Source text —
Statistical Methods for Speech Recognition


Price: $ 55 Buy this book

This book reflects decades of important research on the mathematical foundations of speech recognition. It focuses on underlying statistical techniques such as hidden Markov models, decision trees, the expectation-maximization algorithm, information theoretic goodness criteria, maximum entropy probability estimation, parameter and data clustering, and smoothing of probability distributions. The author’s goal is to present these principles clearly in the simplest setting, to show the advantages of self-organization from real data, and to enable the reader to apply the techniques.


“For the first time, researchers in this field will have a book that will serve as the bible’ for many aspects of language and speech processing. Frankly, I can’t imagine a person working in this field not wanting to have a personal copy.” –Victor Zue, MIT Laboratory for Computer Science
Review By: Bob Carpenter (New York, NY) –
Thorough Overview of Stats and Algorithms for Speech Rec, December 12, 2001

This book provides a comprehensive introduction to the statistical models and algorithms used for speech recognition. Jelinek sets up the speech recognition problem in the traditional way as the decoding half of Shannon’s noisy channel model. While Jelinek glosses over signal processing, he provides an excellent overview of the symbolic stages of processing involved in speech recognition.

Excerpted data —
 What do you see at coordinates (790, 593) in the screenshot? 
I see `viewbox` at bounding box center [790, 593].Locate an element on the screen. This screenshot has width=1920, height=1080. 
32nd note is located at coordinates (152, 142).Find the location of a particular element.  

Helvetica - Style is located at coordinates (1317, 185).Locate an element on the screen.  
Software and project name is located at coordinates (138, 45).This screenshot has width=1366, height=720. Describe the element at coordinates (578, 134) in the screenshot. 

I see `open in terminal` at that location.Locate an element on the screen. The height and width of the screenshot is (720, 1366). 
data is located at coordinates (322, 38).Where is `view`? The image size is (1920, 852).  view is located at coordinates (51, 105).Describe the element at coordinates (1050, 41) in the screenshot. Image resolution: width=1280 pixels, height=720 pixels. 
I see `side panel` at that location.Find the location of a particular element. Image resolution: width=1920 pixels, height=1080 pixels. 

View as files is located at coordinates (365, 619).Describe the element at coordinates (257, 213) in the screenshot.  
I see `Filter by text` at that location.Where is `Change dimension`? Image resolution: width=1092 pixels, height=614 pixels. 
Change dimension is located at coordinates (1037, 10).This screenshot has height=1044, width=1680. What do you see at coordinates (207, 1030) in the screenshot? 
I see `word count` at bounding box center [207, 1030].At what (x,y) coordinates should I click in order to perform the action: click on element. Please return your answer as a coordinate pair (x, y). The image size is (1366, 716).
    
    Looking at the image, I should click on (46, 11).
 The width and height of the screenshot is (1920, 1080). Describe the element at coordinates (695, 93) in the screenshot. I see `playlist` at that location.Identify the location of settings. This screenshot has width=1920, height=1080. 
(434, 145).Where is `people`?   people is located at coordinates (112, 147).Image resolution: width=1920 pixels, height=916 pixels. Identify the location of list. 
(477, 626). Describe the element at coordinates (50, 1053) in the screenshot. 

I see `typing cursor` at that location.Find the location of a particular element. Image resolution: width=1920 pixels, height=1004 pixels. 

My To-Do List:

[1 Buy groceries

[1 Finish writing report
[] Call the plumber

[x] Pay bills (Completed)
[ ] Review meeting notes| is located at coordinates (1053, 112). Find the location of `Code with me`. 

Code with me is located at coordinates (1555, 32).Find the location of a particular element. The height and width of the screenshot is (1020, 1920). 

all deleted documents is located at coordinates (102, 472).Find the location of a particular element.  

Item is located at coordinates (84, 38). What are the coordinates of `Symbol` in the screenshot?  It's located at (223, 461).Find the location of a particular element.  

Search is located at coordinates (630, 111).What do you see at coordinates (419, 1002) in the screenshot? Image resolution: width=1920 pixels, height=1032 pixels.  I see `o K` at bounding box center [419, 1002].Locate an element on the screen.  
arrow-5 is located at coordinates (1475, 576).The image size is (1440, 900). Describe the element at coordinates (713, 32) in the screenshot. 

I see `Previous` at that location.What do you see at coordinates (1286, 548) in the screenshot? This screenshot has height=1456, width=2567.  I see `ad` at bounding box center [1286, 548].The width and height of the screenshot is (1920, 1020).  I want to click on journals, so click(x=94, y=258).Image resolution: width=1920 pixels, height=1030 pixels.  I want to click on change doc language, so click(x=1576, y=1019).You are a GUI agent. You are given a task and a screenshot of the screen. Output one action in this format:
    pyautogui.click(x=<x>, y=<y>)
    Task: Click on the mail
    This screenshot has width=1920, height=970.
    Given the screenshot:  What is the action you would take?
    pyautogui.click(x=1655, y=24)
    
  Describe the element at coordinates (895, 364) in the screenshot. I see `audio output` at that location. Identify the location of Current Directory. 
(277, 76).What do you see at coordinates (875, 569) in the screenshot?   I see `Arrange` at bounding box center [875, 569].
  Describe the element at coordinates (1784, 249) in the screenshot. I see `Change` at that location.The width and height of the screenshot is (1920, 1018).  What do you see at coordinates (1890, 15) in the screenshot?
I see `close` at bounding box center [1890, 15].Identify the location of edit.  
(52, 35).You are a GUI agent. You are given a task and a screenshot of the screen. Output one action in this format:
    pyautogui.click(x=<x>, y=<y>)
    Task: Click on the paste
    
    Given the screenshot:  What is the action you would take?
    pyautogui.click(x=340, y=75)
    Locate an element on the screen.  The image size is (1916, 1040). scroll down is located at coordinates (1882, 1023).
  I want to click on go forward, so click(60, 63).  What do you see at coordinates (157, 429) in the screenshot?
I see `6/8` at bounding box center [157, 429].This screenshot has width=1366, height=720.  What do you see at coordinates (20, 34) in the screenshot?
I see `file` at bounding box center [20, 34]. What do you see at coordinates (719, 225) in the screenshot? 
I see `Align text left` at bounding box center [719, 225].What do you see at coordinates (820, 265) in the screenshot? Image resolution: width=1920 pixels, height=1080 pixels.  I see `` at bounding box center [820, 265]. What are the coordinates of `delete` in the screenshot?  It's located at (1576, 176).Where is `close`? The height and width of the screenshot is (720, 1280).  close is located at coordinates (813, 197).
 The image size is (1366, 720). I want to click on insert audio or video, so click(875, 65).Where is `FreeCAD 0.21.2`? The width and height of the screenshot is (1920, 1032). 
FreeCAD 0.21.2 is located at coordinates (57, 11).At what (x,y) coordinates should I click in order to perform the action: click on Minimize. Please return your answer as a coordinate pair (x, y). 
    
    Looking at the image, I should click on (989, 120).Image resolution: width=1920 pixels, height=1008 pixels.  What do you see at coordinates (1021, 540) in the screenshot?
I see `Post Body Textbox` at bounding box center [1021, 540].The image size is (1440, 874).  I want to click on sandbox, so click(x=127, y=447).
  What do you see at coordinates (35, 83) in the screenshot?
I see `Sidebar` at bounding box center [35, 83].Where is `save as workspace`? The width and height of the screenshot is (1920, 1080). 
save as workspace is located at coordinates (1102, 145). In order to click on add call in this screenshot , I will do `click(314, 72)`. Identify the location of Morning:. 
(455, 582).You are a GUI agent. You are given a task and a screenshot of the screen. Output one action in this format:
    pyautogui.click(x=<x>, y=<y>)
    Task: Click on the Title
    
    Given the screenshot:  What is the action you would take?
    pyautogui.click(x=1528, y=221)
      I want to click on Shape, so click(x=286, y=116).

Given problem — Write out the book description from "Statistical Methods for" up to and including "apply the techniques.", swapping "decision trees" for "regression trees". The lines are material separate from the book description.

Correct response —
Statistical Methods for Speech Recognition


Price: $ 55 Buy this book

This book reflects decades of important research on the mathematical foundations of speech recognition. It focuses on underlying statistical techniques such as hidden Markov models, regression trees, the expectation-maximization algorithm, information theoretic goodness criteria, maximum entropy probability estimation, parameter and data clustering, and smoothing of probability distributions. The author’s goal is to present these principles clearly in the simplest setting, to show the advantages of self-organization from real data, and to enable the reader to apply the techniques.